Plaidoyer pour
le paquebot "France"
En 1969, il était question
d'arrêter l'exploitation des paquebots gérés
par les compagnies nationalisées. Compagnie générale
Transatlantique et Messageries Maritimes. Le Paquebot France était
déjà dans la ligne de mire. Monsieur Jean BRICOURT
alors Secrétaire Général de la Transat avait
pris sa défense.
" Que le gouvernement se penche
actuellement sur le cas des entreprises nationalisées qui
reçoivent des crédits de l'Etat, ce n'est pas un secret
pour personne. Nous sommes effectivement une compagnie conventionnée,
donc sbventionnée. Notre convention prévoit l'exécution
de services maritimes d'intérêt général,
sur l'Atlantique nord, les Antilles et la Corse.

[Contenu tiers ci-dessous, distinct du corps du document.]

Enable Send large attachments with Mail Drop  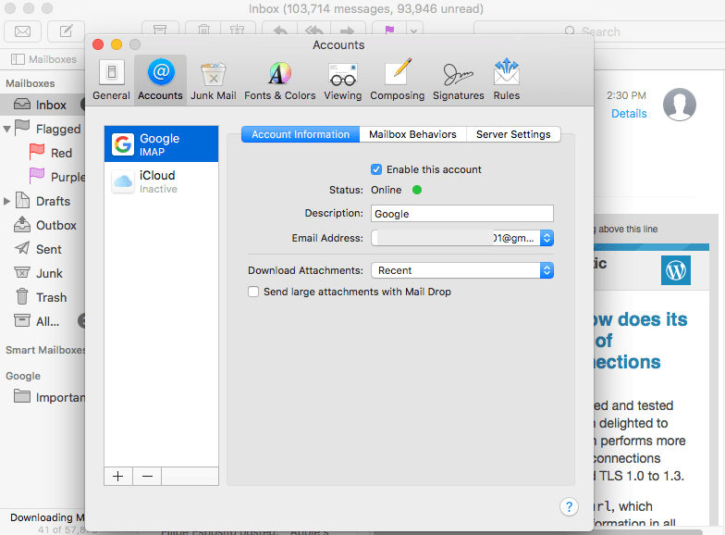253,292
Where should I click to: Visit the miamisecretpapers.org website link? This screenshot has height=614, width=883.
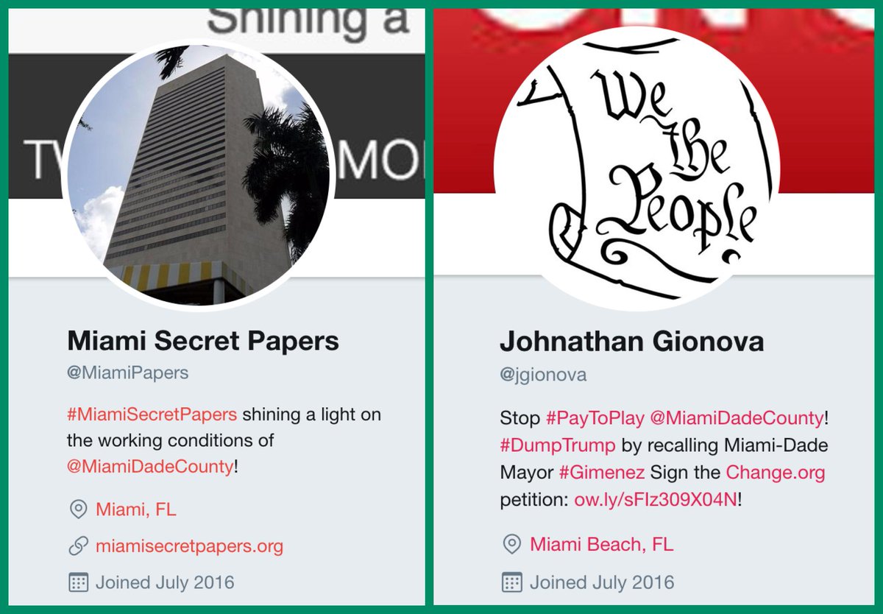pyautogui.click(x=189, y=546)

La subvention de
l'Etat ( qui est de 124,4 millions pour la Transat et les Messageries
Maritimes réunies) contribue à nous permettre d'assurer
ces charges.
Sur la Corse, notre expansion est
continue: nous avons transporté 515.000 passagers et 120.000
voitures en 1968. Nous pensons atteindre 570.000 passagers cette
années. Ceci grâce au quatre car-ferries que nous avons
récemment mis en service et dont nous avons assuré
nous même le financement (125 millions de francs) pour faire
face à nos obligations contractuelles. Nous allons étendre
notre activité en créant avec la Compagnie de Navigation
Mixte, la Compagnie Générale Transméditerranéenne,
ce qui nous permettra une meilleur rationalisation du matériel.Mais
ce traffic est saisonnier, trois mois par an à plein, 9 mois
de creux où nous essayons de combler notre déficit
en partie par des rotations sur l'Afrique du Nord.
Déficit qui est accru par
les prix très bas que nous pratiquons: alignement sur la
S.N.C.F, nous devons consentir les mêmes réductions,
les mêmes billets de congés payés. Notre subvention
ne couvre pour la Corse que ce manque à gagner sur les tarifs.

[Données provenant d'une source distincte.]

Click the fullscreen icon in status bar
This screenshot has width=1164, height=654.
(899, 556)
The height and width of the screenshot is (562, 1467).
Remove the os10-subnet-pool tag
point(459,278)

Seconde obligation contractuelle:
depuis plus de cent ans nous assurons sur les Antilles, comme sur
l'Atlantique Nord, une ligne d'intérêt général.
Par raison d'économie, nous avons supprimé de nous-même,
l'an dernier le paquebot "Flandres". Nous avions sur cette
ligne six paquebots avant-guerre. Il ne nous reste plus qu' "Antilles".

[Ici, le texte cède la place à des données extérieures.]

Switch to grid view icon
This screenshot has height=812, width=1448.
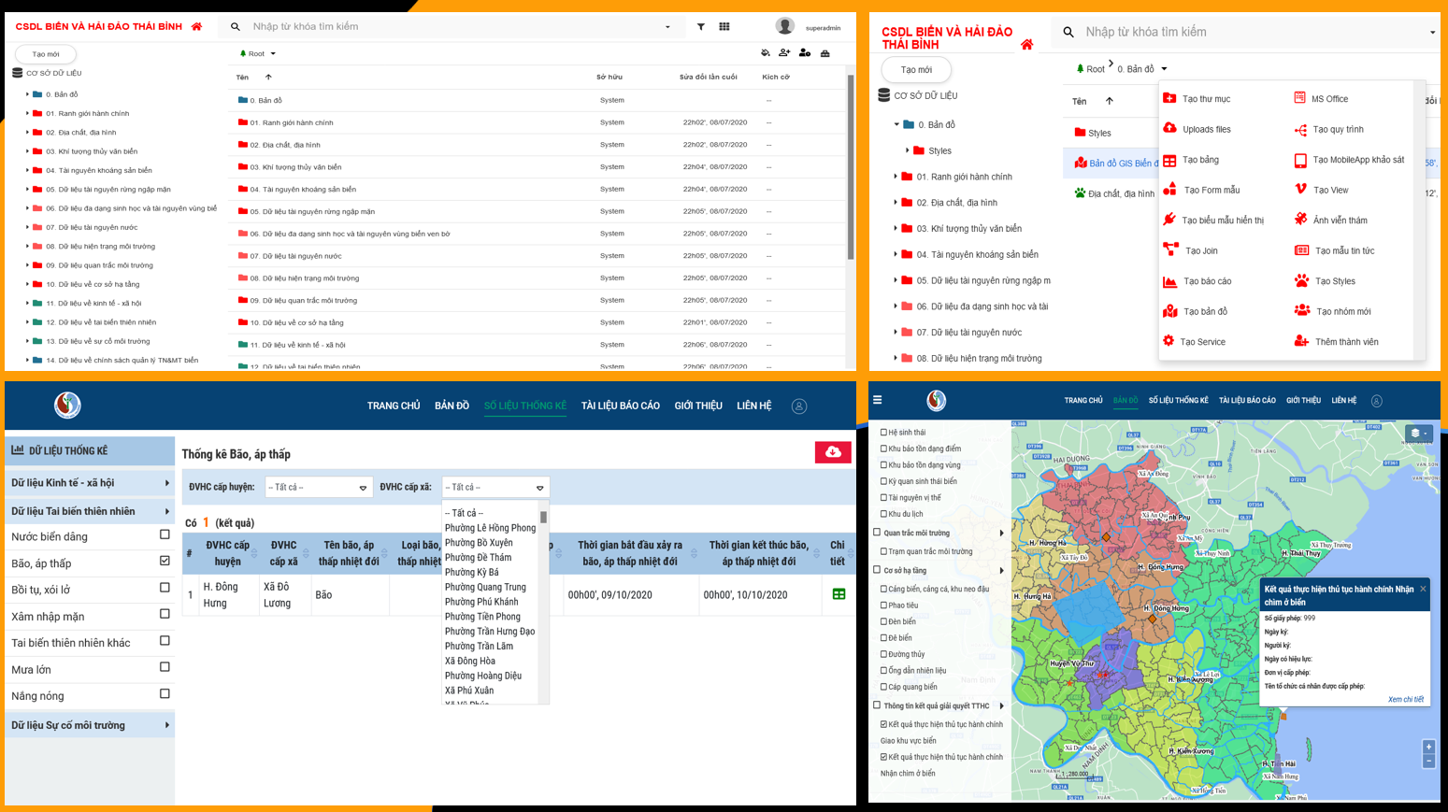(724, 27)
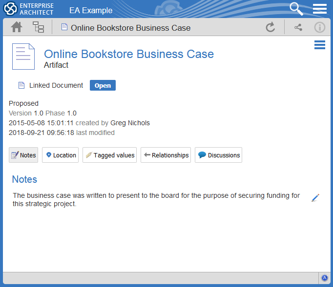Click the Home icon in toolbar
333x287 pixels.
click(17, 27)
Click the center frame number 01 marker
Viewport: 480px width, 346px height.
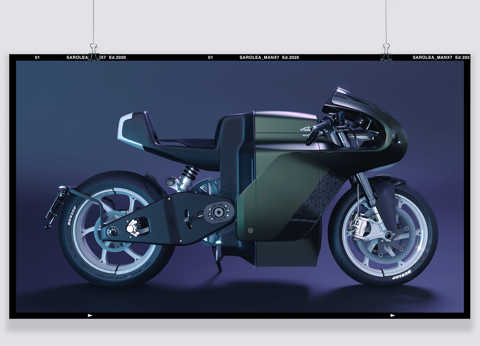(211, 57)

Son coefficient de remplissage est
de 80 %. A son dernier départ, il était même
de 100 % . Ce paquebot qui date de 1952, est arrivé cette
année en fin d'amortissement et il a encore dix bonnes années
devant lui. Il répond donc parfaitement à nos besoins,
et comme paquebot de ligne, et comme paquebot de croisière:
Air France et la PANAM nous drainent sur place une clentèle
française et américaine chaque année plus importante.
Et nous venons nous-même de réduire ses charges en
réduisant de 20 % son personnel.
Troisième obligation contractuelle:
La ligne de New York. "France" a été construit
en 1962 en application d'un cahier des charges très précis
pour remplacer "Liberté" et "Ile de France"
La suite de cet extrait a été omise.